::: DOCUMENT EXTRACT :::

Clybourn site near Lincoln Yards sells for $15 million

The warehouse, formerly home of the nonprofit Anixter Center, would be converted to housing as the seller transitions to serving disabled persons in smaller settings.

SHARE Clybourn site near Lincoln Yards sells for $15 million

The warehouse at 2032 N. Clybourn Ave. has sold for $15 million and will be converted to housing.

Cushman & Wakefield

The nonprofit Anixter Center has sold one of the largest available parcels near the planned Lincoln Yards megadevelopment on the North Side for $15 million.

The property at 2032 N. Clybourn Ave. includes a 150,000-square-foot warehouse. The buyer, an affiliate of Interra Realty, plans to convert the building to housing.

Jon Morgan, managing principal at Interra, said the proximity of Lincoln Yards was important to the transaction, but added, “This is already a great neighborhood. This is Lincoln Park and Bucktown to us.”

:::

** EXERCISE REQUIREMENTS **
1. Could you condense the paragraph of the Clybourn site sale article that begins "The property at 2032 N. Clybourn Ave." into a short bulleted list of its main facts?
2. Will you pick up the Clybourn site sale article right after its last sentence and continue it?
The items after this article have nothing to do with it.

::: PROVIDED MATERIAL :::

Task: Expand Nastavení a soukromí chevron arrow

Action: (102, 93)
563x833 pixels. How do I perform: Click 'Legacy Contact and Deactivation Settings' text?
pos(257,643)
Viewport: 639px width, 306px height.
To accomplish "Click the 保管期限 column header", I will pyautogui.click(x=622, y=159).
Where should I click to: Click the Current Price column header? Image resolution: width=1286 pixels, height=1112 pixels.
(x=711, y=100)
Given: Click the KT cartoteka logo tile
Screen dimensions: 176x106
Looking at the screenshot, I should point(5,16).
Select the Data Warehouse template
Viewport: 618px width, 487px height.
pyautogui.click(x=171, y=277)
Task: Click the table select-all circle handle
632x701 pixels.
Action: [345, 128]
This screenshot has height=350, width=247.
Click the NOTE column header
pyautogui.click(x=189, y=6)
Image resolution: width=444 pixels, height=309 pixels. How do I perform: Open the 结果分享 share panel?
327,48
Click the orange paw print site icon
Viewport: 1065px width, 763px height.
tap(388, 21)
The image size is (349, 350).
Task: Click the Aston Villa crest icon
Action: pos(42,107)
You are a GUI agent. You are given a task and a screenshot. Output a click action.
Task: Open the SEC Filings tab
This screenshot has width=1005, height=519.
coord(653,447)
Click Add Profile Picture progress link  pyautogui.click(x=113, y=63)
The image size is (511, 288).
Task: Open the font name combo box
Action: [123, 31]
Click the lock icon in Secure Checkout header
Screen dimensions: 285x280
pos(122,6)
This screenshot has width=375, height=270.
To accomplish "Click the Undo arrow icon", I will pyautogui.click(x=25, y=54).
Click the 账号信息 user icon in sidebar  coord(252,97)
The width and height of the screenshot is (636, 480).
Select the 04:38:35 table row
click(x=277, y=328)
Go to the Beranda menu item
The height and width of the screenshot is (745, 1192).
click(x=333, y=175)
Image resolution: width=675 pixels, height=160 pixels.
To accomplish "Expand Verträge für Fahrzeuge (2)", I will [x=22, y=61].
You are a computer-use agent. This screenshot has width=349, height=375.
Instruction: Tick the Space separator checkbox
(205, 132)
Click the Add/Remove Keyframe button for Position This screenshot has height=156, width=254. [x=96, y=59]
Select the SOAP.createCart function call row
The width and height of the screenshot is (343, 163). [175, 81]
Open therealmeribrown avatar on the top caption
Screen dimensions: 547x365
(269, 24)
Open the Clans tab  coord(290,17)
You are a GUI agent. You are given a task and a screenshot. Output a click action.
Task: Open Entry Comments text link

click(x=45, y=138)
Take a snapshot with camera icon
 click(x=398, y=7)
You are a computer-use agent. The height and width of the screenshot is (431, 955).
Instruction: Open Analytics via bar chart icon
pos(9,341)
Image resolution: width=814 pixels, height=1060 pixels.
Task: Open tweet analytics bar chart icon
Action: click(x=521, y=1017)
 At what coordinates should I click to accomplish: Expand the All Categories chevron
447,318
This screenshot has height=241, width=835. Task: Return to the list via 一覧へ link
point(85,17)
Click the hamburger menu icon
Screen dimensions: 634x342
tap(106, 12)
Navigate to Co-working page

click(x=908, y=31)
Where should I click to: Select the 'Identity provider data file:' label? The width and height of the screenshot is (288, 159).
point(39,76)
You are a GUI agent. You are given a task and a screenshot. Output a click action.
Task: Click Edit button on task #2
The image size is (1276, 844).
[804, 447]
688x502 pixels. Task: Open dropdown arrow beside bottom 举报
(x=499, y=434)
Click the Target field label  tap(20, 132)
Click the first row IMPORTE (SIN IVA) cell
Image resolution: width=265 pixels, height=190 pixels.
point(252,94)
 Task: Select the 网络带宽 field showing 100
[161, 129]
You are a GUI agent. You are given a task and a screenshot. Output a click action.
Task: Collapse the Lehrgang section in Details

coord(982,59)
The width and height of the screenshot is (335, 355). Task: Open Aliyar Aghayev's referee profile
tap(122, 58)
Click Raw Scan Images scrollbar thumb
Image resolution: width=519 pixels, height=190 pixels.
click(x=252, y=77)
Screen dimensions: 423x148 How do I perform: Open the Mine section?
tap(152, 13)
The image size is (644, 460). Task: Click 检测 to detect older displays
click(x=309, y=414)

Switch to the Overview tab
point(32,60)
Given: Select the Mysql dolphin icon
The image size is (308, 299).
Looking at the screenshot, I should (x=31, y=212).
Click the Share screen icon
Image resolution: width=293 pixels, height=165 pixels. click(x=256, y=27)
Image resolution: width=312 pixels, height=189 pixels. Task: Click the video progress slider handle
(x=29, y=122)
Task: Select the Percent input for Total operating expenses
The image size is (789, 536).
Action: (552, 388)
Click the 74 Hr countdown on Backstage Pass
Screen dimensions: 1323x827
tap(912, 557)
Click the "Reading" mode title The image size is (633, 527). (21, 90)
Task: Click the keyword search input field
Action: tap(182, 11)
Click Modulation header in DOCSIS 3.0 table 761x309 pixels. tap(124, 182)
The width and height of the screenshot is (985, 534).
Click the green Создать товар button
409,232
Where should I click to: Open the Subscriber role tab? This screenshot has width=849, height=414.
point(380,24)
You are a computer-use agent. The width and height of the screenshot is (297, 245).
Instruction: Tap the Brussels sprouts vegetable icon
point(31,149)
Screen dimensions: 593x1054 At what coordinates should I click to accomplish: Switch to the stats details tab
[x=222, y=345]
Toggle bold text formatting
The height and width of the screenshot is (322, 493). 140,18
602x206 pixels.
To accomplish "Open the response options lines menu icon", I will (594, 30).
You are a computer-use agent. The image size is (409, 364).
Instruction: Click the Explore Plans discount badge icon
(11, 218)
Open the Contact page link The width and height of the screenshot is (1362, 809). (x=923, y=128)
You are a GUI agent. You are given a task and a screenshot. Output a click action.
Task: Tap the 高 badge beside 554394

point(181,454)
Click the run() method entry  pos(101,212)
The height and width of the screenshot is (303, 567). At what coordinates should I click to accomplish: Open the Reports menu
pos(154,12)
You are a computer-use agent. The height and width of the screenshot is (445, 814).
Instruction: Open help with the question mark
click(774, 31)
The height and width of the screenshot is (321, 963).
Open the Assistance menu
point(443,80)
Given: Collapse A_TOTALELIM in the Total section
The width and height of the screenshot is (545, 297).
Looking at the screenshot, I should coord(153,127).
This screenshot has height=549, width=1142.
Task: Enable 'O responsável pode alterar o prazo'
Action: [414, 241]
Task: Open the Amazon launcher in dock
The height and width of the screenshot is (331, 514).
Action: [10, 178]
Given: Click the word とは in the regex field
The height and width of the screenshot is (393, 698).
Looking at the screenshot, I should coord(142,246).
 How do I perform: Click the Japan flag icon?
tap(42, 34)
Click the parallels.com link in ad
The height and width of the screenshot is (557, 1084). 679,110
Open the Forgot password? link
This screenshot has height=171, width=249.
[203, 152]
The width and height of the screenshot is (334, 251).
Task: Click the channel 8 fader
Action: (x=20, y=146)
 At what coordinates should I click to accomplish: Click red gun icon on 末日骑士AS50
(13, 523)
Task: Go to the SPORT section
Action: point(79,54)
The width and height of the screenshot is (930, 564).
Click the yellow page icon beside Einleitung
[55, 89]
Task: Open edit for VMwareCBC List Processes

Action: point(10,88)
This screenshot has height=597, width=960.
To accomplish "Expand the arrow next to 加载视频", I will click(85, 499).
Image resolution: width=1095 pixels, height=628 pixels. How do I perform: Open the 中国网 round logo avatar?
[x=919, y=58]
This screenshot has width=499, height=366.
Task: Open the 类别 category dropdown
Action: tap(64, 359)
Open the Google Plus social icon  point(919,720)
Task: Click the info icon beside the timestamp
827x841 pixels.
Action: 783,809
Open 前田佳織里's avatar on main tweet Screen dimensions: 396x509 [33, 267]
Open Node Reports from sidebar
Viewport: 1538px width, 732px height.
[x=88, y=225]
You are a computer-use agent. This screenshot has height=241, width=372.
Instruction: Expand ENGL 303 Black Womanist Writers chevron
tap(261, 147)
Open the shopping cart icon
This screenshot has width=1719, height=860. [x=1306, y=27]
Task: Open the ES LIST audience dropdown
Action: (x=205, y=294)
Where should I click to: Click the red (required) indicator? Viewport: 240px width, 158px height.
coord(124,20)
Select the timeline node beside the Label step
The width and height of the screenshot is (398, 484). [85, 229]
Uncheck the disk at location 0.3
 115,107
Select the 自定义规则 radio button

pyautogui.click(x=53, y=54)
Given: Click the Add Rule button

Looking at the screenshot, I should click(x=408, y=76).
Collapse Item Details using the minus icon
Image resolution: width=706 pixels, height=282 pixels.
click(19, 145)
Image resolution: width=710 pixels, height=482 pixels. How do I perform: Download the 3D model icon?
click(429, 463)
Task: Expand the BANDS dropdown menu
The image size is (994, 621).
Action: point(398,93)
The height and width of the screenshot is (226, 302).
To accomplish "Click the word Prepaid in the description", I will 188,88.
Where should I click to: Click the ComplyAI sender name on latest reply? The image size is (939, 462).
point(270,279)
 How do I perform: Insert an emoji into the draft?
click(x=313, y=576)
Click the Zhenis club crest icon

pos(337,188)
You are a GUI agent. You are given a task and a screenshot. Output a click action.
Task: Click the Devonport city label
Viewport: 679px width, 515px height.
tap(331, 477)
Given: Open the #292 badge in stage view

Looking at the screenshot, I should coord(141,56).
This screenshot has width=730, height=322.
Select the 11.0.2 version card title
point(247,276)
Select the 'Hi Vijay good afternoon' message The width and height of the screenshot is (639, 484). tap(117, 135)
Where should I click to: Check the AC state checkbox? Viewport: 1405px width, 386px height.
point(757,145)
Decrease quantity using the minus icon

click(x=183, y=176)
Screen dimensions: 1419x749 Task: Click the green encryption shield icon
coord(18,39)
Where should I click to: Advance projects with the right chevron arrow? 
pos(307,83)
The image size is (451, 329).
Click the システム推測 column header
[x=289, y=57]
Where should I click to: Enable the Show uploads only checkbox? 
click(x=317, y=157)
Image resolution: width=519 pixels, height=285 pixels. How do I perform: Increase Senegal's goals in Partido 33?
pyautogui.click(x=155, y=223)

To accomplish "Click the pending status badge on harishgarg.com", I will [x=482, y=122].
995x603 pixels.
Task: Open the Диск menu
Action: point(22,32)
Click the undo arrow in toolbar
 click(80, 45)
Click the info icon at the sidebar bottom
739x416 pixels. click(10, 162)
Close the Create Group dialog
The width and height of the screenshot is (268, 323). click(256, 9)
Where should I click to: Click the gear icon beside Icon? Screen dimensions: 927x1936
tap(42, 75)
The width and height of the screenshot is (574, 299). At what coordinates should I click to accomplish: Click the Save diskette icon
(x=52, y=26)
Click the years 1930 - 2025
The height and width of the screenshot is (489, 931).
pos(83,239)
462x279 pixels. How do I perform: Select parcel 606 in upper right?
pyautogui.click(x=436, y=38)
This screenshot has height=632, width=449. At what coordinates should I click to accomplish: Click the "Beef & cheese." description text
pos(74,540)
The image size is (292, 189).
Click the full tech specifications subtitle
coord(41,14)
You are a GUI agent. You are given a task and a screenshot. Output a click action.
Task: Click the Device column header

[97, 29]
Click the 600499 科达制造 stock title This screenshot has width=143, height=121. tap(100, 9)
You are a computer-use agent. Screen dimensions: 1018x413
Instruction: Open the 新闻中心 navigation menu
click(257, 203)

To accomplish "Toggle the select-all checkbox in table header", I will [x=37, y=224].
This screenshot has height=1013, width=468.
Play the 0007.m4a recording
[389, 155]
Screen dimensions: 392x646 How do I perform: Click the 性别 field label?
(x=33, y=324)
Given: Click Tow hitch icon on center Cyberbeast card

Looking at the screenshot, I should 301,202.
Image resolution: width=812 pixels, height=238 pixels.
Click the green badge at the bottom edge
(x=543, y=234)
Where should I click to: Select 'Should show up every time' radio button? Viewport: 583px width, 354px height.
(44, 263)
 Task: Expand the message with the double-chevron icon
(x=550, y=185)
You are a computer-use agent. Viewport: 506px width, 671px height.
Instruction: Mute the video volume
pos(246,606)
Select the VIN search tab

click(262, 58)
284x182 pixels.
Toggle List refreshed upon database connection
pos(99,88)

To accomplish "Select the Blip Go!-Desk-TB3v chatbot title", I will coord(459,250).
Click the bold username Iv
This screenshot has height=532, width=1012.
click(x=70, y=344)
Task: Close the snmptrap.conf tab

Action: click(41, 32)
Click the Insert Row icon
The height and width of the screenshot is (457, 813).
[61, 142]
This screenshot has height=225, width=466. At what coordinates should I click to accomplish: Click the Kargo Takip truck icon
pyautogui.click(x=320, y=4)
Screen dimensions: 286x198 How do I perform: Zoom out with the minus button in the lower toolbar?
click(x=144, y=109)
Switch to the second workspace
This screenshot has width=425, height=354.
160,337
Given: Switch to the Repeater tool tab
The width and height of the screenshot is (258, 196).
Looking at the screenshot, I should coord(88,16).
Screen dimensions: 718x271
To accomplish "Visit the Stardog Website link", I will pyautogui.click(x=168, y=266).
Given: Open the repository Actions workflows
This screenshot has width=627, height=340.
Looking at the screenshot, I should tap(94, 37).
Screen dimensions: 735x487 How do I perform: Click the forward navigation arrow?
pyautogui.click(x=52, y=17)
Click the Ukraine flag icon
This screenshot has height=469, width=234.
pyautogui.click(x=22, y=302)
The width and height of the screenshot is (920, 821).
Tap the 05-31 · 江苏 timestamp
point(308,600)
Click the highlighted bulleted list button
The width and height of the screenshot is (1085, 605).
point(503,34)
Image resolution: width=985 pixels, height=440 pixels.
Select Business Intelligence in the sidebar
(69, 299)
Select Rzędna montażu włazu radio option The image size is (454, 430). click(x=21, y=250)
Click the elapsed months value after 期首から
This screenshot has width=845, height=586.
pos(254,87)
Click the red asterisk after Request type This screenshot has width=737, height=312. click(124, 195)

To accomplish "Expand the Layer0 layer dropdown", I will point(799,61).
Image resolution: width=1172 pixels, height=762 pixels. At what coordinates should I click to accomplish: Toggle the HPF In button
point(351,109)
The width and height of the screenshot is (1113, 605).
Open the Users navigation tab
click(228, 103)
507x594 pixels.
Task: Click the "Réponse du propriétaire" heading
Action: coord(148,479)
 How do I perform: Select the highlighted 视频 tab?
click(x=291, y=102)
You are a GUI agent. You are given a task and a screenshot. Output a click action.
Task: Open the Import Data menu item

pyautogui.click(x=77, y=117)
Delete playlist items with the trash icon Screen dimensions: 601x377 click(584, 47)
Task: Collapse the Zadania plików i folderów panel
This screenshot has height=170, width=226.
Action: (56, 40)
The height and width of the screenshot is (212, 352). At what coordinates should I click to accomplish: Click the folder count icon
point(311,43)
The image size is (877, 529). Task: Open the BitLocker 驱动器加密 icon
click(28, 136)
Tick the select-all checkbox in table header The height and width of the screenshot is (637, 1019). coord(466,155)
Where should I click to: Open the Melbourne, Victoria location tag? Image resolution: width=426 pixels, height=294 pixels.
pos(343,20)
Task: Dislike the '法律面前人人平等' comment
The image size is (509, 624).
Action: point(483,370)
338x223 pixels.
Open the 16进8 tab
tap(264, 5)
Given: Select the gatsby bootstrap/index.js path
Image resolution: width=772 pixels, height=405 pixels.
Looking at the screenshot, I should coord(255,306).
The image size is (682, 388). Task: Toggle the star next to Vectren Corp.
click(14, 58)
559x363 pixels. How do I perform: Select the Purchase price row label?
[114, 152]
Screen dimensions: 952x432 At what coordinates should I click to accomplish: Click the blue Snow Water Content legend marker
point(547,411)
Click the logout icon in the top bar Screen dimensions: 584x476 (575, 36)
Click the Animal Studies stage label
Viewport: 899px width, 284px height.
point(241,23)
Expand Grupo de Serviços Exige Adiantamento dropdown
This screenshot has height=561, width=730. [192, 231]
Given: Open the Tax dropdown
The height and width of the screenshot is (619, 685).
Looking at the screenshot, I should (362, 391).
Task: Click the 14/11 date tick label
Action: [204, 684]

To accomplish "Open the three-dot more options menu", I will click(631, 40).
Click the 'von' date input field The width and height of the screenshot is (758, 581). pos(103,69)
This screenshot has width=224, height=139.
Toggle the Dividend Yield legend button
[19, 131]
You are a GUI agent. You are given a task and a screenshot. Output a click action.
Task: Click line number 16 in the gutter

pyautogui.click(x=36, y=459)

:::

** EXPECTED OUTPUTS **
1.
- Address: 2032 N. Clybourn Ave.
- Includes a 150,000-square-foot warehouse
- Buyer: an affiliate of Interra Realty
- Plan: convert the building to housing

2.
He said that over the next 18 months he plans to convert the building, which dates from 1913, into 136 apartments with about 10,000 square feet of commercial space, including a food hall. In keeping with city ordinance, the project would generate 28 units at reduced rents based on income limits, half within the building and the rest funded off-site, Morgan said.

His plan requires a zoning change from the property’s industrial classification, but Morgan said he’s gotten positive feedback for his plans from Ald. Brian Hopkins (2nd) and community members. Hopkins, whose ward includes the property, did not respond to a request for comment Friday.

Morgan and Dirk Riekse, managing director at Cushman & Wakefield, confirmed the purchase price. Riekse was part of a Cushman team that represented Anixter in the sale.

Anixter serves people with disabilities. It vacated the building just prior to the sale’s closing on Sept. 15, Riekse said.

Rebecca Clark, Anixter’s CEO, said the proceeds will help the organization continue its transition to serving disabled people in smaller settings as opposed to a warehouse. The group has offices and programs in Rogers Park and Ravenswood and supports homes for the disabled on the North Side. Clark said Anixter served about 2,000 people annually, of which 500 receive intense services.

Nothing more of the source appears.